JB hit a deer on the way to Mt. Olive. We passed the concession truck on the side of a road somewhere between Nowhere and No Place. Pulled over and stopped, thereby violating the First Rule of the Road, which states: always ignore what other circus vehicles do on the road unless you’re fucking the driver.

Well. Maybe it’s not the First Rule of the Road for every circus. Just this one.

Made quite the dent in the grille.

“So you killed, Bambi,” said Ben.

“Hey. Bambi did his best to take me out,” BJ said.

“Did the deer die?” I asked.

“I hope so,” said Stilts. Stilts, while not exactly an old hippie, has a lot of old hippie traits – the guilelessness, the sweetness, the love of altered states of consciousness. I was surprised he wasn’t more upset about killing an animal. But he’s a country boy after all, not bred to sentimentality. “He was really, really big. Fourteen inch point spread on those antlers. At least.”

“Wanna make Carlos very, very happy? Go back and get up the corpse,” said Ben. “Venison steaks for a week.”

You go back and get the corpse,” said BJ. “We’re not going anywhere. Engine’s dead.”

“The Revenge of Bambi,” said Ben.

I suspect the rain that deluged us for most of the rest of the day was a further part of Bambi’s ghost’s vengeance scheme. The sky cracked open. It poured. Stilts – a meteorologist in the air force twenty some odd years ago and completely anal about monitoring meteorological conditions – totally missed it. The RV is not the place to be in a heavy downpour.

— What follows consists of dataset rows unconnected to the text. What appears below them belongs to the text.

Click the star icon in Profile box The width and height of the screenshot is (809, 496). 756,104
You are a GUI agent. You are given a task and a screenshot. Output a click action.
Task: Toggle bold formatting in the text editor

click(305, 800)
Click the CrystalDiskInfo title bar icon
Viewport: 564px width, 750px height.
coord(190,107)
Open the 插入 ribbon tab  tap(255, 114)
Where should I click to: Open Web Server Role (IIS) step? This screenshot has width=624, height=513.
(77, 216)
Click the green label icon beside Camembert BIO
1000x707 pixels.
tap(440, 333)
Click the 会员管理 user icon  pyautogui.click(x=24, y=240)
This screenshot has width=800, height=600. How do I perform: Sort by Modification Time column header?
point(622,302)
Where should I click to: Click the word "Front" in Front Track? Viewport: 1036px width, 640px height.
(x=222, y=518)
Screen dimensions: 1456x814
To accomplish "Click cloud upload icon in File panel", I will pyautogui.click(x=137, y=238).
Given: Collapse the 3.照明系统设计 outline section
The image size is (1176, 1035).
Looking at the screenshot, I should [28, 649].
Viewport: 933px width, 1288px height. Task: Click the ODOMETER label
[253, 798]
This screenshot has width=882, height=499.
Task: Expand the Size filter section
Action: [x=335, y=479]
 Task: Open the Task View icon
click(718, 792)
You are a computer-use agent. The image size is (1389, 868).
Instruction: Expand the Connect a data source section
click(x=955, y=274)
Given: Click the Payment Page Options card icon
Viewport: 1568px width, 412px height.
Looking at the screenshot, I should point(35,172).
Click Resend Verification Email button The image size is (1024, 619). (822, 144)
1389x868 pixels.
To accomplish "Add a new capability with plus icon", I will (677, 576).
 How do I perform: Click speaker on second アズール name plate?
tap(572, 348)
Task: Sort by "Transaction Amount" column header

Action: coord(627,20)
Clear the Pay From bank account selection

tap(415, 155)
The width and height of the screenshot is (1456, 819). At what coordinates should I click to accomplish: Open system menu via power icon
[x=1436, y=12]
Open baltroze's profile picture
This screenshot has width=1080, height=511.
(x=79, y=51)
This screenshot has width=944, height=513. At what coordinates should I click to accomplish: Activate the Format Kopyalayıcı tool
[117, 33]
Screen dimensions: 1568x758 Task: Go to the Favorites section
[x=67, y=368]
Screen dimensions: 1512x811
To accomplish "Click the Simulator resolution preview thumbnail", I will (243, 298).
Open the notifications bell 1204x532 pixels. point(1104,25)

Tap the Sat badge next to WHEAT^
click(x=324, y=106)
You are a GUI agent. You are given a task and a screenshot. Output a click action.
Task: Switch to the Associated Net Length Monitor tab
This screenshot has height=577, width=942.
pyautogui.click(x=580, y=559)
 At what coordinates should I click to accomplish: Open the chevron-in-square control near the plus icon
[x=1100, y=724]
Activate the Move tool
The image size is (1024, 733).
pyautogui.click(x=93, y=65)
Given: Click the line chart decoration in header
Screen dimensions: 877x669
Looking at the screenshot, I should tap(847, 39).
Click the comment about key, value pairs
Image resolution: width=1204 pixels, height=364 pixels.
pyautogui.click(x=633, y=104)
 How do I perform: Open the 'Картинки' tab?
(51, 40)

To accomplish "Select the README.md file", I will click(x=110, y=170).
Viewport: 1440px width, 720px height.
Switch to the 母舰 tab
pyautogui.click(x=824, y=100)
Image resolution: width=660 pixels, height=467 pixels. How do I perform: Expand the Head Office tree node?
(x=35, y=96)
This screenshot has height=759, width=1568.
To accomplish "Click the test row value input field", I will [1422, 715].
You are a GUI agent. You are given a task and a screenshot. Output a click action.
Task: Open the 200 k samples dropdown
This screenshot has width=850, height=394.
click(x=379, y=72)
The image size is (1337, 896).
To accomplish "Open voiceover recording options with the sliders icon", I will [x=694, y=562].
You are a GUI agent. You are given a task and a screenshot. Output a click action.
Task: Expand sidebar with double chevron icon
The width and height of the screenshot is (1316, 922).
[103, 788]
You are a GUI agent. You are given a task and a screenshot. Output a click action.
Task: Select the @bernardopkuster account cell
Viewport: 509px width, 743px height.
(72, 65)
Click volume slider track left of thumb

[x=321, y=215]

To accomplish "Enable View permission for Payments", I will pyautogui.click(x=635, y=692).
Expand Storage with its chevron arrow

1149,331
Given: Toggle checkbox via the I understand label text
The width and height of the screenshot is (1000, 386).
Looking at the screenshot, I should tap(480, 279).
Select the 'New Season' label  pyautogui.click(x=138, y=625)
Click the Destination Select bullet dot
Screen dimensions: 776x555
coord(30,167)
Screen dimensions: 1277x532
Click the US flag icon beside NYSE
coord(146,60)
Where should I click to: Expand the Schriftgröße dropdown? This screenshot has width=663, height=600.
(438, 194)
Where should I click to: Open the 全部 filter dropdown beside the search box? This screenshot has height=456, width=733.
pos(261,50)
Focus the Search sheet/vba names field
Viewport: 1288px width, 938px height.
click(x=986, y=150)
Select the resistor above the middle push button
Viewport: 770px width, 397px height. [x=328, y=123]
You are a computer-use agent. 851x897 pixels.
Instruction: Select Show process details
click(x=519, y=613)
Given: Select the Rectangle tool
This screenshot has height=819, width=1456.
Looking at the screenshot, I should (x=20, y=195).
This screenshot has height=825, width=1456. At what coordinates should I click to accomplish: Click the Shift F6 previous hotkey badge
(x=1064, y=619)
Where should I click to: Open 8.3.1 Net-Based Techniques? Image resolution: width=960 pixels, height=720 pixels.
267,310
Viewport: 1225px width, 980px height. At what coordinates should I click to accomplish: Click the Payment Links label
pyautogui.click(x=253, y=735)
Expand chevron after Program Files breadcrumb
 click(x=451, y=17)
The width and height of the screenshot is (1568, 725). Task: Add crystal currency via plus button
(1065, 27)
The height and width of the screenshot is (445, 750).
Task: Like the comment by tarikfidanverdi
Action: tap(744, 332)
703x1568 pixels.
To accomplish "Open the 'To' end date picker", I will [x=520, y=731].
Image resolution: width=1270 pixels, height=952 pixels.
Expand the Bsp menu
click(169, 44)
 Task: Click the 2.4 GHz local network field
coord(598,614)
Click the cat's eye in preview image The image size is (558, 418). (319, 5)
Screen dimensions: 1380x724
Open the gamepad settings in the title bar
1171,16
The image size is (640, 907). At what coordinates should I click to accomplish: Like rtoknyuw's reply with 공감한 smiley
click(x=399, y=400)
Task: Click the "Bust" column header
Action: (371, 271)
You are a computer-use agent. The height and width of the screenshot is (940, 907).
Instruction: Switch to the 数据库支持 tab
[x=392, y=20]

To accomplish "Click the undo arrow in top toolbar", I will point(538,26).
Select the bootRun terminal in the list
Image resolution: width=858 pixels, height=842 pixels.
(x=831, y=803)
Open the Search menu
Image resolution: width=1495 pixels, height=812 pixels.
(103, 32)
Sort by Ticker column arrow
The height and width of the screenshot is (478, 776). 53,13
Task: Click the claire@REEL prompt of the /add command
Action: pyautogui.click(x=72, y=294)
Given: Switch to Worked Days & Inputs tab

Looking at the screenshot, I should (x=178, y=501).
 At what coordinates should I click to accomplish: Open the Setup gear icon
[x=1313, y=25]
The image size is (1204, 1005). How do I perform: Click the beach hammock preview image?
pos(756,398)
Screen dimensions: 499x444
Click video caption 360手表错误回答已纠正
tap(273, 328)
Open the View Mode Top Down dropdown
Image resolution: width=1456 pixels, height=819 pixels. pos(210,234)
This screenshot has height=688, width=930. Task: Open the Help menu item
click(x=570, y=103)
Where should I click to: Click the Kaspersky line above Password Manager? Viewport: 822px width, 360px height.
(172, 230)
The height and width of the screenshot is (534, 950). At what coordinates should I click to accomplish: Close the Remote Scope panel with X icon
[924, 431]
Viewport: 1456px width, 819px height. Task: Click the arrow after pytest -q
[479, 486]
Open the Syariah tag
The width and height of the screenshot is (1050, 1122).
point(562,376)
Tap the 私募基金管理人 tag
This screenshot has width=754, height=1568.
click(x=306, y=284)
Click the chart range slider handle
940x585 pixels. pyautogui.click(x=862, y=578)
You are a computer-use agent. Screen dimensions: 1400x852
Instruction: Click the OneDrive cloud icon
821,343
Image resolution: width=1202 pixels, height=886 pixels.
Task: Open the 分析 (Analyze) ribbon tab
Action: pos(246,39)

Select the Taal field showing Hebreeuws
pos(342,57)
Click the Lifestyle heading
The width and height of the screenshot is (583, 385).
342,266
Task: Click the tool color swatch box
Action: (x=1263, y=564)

Rain drops on a tin roof are a comforting sound but you also have to factor in the stink of wet dog, the half inch of mud on the RV floor, the accentuated hyperness of the resident 14 year old who is over hating me but now insists on using me as an audience for his stand-up comedy routines some of which are funny, all of which are politically incorrect.

I staked out a corner and hunkered down, alternately reading Fawn Brodie’s Thomas Jefferson biography and working on Dead Little Store accounting (everlasting project, still not done – I burst into tears whenever I think about the Dead Little Store. You wouldn’t believe how much time you waste when you’re sobbing hysterically and your nose starts running. Necessary prerequisite though for filing long over-due 2008 federal income taxes.)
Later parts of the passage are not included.